*** Opening Data for this task ***

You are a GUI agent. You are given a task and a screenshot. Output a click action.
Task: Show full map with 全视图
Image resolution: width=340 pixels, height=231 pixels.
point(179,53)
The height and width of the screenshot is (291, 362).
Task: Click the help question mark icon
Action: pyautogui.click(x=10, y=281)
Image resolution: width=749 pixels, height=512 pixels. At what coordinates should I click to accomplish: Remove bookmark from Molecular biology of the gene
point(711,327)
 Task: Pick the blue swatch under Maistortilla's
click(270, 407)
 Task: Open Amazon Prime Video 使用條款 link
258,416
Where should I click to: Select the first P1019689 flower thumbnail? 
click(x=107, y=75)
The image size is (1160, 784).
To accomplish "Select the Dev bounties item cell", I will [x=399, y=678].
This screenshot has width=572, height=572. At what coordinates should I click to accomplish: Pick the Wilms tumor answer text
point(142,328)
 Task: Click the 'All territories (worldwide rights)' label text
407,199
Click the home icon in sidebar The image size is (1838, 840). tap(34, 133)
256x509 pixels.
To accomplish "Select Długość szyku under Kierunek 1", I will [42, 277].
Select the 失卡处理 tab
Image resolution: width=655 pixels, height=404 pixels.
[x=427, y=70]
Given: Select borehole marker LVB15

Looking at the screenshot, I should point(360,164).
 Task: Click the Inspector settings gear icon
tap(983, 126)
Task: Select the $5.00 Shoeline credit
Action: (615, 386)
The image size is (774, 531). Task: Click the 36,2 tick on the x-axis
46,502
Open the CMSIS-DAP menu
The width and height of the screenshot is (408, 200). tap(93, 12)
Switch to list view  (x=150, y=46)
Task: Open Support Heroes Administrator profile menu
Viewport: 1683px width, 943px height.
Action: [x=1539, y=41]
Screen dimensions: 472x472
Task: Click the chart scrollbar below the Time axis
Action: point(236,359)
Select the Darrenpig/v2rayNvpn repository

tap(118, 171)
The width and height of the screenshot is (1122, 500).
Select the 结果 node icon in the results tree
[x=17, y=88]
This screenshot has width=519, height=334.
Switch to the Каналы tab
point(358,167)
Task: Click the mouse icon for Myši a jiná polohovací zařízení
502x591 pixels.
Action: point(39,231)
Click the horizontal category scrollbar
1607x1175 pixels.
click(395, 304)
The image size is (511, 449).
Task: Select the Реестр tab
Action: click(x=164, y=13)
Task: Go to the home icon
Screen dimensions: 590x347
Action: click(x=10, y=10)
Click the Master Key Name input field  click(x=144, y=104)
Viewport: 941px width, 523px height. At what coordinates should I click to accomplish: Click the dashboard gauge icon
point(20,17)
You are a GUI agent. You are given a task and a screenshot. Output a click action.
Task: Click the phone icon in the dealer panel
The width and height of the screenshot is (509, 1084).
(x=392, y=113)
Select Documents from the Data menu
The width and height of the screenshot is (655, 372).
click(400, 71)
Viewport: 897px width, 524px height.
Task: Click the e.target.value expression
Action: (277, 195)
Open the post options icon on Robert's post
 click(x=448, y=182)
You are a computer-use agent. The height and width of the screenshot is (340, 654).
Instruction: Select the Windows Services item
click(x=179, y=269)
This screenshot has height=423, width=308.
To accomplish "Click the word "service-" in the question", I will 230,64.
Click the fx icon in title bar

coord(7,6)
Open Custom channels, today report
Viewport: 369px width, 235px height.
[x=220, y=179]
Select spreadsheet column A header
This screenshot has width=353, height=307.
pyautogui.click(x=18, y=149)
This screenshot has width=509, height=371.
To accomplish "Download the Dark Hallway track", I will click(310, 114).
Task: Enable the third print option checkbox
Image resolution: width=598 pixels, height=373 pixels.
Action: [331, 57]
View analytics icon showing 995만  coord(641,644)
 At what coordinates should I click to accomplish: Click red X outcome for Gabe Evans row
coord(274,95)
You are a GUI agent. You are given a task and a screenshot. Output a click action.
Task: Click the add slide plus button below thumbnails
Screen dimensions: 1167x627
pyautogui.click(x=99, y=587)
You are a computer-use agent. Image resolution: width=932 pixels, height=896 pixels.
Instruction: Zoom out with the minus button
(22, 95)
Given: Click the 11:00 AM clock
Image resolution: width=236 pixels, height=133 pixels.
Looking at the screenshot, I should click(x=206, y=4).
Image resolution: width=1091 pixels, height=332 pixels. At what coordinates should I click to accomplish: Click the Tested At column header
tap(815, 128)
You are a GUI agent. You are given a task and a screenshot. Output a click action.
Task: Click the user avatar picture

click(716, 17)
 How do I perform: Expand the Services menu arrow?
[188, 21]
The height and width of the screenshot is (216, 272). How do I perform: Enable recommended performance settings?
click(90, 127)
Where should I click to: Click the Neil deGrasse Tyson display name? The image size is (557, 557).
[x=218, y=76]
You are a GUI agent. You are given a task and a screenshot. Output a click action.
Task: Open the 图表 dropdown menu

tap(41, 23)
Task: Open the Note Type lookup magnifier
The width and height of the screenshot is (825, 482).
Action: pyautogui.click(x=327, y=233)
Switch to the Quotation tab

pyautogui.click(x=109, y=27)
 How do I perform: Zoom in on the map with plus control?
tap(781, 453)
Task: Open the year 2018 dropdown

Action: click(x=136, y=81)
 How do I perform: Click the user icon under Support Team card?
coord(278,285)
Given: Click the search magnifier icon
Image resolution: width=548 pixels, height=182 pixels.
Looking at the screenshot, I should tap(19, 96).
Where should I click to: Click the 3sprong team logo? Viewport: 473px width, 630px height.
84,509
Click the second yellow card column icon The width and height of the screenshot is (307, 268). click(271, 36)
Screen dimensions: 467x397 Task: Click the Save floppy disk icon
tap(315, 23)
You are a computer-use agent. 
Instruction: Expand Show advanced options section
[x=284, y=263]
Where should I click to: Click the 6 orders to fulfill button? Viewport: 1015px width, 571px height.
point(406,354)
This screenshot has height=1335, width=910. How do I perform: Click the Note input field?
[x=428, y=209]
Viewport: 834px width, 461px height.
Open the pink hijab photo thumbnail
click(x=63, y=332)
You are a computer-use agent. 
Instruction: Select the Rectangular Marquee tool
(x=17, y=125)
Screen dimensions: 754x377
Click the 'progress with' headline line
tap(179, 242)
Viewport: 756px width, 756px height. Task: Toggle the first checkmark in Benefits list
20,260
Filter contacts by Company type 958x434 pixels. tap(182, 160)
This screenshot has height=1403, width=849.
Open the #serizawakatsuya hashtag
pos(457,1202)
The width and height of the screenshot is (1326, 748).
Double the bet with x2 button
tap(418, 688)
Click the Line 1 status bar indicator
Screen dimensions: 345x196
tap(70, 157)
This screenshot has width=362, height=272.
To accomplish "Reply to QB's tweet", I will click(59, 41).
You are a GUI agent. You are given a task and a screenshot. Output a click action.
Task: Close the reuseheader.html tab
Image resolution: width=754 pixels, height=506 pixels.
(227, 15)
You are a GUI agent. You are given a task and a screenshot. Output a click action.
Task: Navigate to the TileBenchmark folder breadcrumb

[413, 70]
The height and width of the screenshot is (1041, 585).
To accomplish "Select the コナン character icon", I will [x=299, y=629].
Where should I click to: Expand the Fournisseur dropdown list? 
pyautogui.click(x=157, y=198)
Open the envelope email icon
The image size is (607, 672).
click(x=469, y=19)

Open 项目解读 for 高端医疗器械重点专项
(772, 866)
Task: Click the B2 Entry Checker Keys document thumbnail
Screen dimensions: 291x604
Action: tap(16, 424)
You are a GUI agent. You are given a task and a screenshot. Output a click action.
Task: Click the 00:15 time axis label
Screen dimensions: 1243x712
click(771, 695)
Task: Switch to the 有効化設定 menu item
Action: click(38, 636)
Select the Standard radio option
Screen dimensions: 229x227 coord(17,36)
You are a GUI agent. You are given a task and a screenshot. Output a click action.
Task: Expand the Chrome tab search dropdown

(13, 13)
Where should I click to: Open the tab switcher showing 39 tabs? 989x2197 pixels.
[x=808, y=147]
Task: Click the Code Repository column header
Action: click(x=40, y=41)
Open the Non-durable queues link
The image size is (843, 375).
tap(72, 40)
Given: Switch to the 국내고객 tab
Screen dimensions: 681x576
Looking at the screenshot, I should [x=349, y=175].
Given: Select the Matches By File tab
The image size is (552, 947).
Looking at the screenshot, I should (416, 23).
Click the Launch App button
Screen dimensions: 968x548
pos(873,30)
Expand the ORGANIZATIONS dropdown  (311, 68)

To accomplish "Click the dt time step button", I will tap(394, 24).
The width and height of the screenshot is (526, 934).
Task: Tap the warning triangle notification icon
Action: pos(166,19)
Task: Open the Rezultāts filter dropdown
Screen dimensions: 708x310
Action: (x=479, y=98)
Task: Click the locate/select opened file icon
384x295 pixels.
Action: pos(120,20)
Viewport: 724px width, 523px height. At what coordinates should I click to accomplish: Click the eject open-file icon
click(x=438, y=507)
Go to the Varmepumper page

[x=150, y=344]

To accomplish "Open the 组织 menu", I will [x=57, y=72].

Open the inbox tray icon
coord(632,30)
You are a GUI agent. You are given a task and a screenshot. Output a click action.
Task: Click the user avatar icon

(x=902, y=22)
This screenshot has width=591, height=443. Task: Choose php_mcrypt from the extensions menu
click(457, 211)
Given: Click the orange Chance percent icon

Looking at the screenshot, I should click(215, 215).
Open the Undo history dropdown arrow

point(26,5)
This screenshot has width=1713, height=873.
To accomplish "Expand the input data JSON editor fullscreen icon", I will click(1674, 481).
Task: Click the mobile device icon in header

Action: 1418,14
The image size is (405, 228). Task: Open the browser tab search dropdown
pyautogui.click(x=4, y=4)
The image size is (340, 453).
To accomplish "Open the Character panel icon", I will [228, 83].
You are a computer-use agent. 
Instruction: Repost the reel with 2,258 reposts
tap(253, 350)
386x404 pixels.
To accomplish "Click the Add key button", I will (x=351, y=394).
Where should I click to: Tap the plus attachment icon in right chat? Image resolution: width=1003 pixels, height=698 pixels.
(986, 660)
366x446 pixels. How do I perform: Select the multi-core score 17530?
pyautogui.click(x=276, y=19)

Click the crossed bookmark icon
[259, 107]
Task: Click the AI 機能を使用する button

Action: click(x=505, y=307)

*** Closing Data for this task ***

**Assignment:**
Look in the material above for the line with "Task: Enable the third print option checkbox" and the line with "Given: Click the 11:00 AM clock", and transcribe exactly those lines and all lines between them, nothing more.

**Task response:**
Task: Enable the third print option checkbox
Image resolution: width=598 pixels, height=373 pixels.
Action: [331, 57]
View analytics icon showing 995만  coord(641,644)
 At what coordinates should I click to accomplish: Click red X outcome for Gabe Evans row
coord(274,95)
You are a GUI agent. You are given a task and a screenshot. Output a click action.
Task: Click the add slide plus button below thumbnails
Screen dimensions: 1167x627
pyautogui.click(x=99, y=587)
You are a computer-use agent. Image resolution: width=932 pixels, height=896 pixels.
Instruction: Zoom out with the minus button
(22, 95)
Given: Click the 11:00 AM clock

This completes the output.